- INSTRUCTIONS TO FOLLOW
Could you write out every record below exactly, leaving the pictures out?
(DATA EXCERPTS Opens)
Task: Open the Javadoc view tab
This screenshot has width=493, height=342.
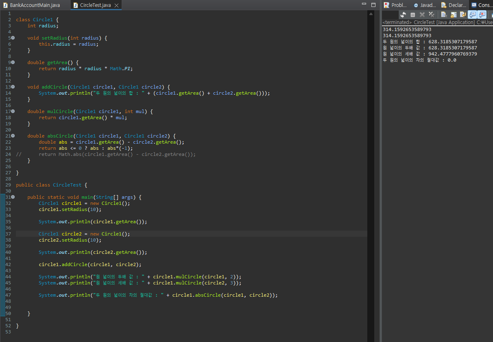Action: click(424, 5)
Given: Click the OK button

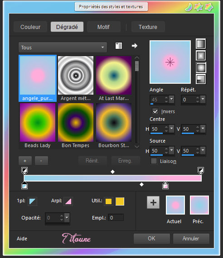Looking at the screenshot, I should point(151,239).
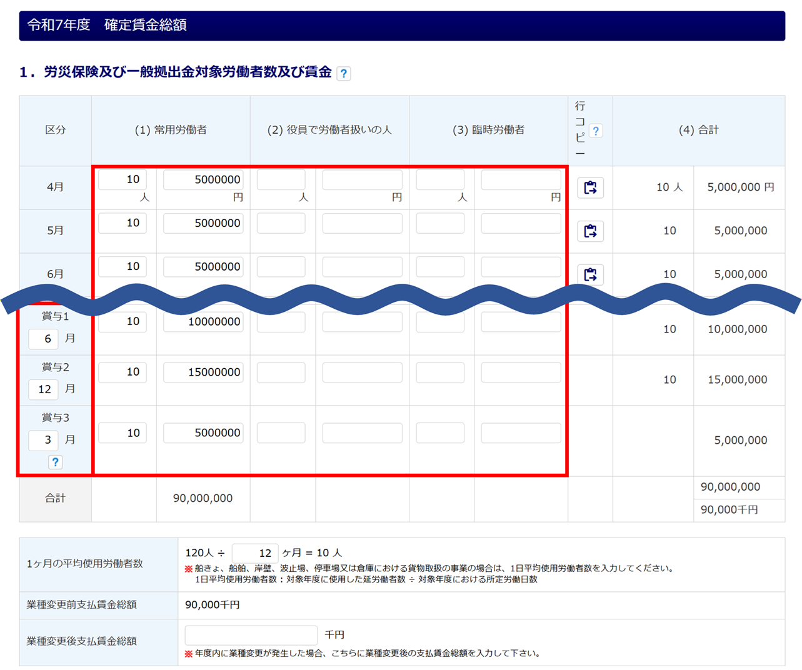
(DATA EXCERPTS Closes)
- SOLUTION FOR THIS TASK
Task: Open the Javadoc view tab
This screenshot has width=493, height=342.
Action: click(424, 5)
Given: Click the OK button

Looking at the screenshot, I should point(151,239).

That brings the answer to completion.